### [WHAT THE EXERCISE ASKS]
The records below are to be repeated exactly, minus any pictures.

┄┄┄┄┄┄┄┄┄┄┄┄┄┄┄┄┄┄┄┄

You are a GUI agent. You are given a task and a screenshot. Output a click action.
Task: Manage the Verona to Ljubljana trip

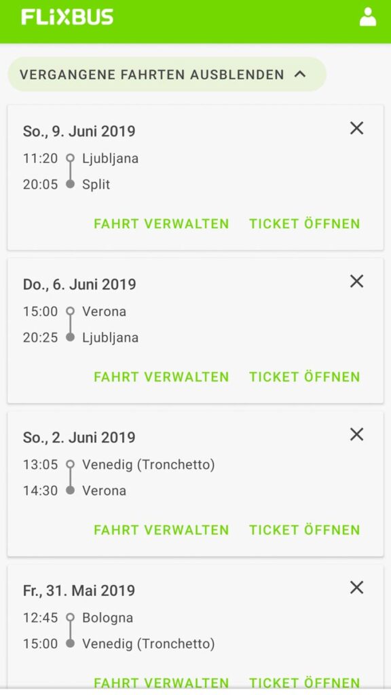coord(162,377)
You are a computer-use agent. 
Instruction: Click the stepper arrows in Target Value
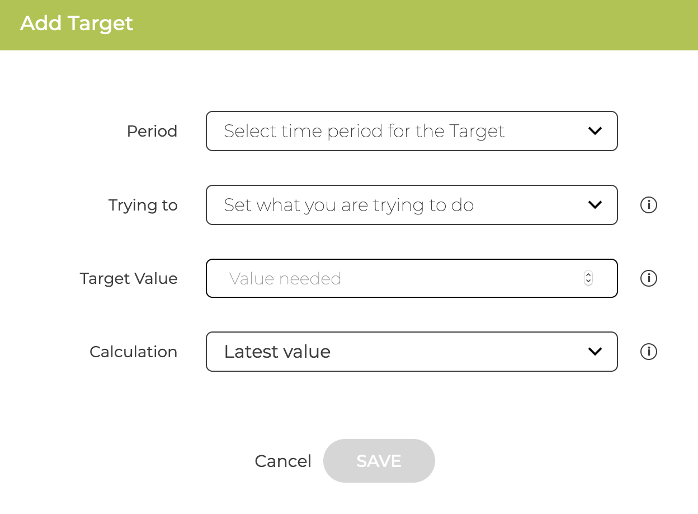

┄┄┄┄┄┄┄┄┄┄┄┄┄┄┄┄┄┄┄┄

### [SOLUTION FOR THIS EXERCISE]
You are a GUI agent. You are given a task and a screenshot. Output a click action.
Task: Manage the Verona to Ljubljana trip

coord(162,377)
You are a computer-use agent. 
Instruction: Click the stepper arrows in Target Value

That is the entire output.